* Description of the task *
From the listing below, pull out every line where the string "legend" appears.

* Materials provided *

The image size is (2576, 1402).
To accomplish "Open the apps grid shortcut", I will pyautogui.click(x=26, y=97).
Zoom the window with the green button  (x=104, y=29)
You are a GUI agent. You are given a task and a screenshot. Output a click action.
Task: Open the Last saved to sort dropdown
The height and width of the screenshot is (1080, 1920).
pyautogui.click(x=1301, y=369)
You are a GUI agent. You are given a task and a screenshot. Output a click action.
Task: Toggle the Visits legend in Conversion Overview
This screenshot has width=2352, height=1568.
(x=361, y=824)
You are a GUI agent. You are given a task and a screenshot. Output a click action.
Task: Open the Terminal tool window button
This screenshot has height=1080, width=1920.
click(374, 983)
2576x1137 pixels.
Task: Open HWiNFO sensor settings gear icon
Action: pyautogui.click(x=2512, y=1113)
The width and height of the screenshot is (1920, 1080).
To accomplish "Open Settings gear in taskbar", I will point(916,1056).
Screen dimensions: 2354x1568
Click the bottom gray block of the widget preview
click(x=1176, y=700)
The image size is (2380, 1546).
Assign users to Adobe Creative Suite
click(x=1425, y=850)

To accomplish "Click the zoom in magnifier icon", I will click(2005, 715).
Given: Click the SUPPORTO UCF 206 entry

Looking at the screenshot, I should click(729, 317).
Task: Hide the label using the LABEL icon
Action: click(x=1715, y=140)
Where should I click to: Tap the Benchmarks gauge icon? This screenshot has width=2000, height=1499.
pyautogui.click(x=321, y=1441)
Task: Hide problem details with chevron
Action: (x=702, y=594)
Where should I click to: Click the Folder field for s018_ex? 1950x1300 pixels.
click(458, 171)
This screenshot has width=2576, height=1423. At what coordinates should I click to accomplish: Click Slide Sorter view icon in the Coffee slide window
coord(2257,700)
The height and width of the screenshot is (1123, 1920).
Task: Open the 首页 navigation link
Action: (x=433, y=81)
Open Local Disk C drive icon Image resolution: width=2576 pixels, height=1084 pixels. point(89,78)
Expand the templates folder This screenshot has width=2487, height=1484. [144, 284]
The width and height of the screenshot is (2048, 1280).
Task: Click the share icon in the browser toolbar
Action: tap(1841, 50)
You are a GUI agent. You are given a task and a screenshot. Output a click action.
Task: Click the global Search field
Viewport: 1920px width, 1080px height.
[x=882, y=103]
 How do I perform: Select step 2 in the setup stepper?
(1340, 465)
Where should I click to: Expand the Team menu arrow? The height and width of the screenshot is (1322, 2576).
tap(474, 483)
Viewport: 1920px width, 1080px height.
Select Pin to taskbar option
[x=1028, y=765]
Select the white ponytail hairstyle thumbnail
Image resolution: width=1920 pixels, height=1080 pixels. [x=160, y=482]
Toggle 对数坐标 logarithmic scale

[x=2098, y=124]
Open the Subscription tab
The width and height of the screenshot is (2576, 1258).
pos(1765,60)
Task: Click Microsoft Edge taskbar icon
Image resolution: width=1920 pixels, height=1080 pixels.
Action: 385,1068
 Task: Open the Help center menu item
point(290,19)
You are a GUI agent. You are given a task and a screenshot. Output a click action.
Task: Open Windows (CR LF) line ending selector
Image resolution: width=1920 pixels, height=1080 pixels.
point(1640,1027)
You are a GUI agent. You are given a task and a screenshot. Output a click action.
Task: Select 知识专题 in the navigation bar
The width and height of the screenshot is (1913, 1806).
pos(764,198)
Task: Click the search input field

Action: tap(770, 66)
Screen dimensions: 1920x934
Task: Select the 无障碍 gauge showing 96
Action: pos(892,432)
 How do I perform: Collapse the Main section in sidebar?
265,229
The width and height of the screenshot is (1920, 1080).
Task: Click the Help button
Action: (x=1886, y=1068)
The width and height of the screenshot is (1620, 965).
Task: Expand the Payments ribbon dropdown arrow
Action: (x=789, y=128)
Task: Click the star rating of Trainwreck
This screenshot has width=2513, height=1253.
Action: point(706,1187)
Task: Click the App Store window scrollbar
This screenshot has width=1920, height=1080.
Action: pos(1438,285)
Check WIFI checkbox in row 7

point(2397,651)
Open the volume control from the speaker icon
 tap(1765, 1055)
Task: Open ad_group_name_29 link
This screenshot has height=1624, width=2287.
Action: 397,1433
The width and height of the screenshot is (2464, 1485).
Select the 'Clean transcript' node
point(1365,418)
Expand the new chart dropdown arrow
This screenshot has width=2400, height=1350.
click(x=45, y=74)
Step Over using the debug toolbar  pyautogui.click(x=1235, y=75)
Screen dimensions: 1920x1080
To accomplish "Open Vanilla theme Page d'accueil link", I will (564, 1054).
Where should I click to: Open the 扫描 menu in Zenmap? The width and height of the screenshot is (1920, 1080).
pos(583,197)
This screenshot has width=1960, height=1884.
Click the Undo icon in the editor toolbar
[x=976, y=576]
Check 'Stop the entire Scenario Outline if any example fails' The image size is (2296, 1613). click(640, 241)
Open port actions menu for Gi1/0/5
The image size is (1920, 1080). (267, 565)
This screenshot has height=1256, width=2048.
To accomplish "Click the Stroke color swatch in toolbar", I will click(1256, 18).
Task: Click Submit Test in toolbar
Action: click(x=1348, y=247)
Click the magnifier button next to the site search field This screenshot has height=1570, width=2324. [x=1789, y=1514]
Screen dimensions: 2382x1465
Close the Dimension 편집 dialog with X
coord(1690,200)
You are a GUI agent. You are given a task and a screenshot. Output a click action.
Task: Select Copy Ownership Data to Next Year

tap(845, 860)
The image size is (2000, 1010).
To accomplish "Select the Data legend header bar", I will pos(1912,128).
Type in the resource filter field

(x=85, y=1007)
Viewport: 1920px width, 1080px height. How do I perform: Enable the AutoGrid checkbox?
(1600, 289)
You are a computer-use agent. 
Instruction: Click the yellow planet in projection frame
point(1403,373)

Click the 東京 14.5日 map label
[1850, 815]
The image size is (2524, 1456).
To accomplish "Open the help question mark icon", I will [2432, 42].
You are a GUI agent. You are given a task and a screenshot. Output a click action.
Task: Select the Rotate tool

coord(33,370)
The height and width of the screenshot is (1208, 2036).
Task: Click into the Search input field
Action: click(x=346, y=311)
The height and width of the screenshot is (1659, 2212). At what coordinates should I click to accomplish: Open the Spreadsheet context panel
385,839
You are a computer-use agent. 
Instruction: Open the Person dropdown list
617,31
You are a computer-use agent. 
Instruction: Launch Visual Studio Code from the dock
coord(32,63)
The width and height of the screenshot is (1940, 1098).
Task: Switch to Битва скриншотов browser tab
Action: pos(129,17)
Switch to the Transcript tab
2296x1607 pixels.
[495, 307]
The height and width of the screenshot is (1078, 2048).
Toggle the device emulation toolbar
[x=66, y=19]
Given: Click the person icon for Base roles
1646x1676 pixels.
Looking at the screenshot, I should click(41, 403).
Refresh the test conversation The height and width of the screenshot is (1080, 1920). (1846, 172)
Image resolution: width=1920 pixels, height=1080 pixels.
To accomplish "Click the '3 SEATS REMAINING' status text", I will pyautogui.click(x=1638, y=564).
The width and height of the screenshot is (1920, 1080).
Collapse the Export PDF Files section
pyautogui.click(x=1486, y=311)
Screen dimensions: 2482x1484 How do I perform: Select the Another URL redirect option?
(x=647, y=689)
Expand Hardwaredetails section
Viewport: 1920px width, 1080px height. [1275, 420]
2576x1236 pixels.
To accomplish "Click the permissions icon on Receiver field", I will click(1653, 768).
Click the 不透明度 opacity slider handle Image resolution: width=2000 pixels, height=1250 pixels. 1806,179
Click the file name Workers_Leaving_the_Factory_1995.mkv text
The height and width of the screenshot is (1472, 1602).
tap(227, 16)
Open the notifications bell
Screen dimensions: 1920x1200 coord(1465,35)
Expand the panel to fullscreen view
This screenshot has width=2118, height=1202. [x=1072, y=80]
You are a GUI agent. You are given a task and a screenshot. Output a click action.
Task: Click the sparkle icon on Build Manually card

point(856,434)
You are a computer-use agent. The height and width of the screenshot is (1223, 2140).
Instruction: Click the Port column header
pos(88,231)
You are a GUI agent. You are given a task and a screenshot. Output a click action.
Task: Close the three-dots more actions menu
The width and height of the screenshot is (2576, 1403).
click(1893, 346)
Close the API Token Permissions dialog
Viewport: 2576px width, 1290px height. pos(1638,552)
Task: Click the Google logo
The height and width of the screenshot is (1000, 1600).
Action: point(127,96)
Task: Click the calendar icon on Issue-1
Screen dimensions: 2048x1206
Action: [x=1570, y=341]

* Task answer *
Task: Toggle the Visits legend in Conversion Overview
To accomplish "Select the Data legend header bar", I will pos(1912,128).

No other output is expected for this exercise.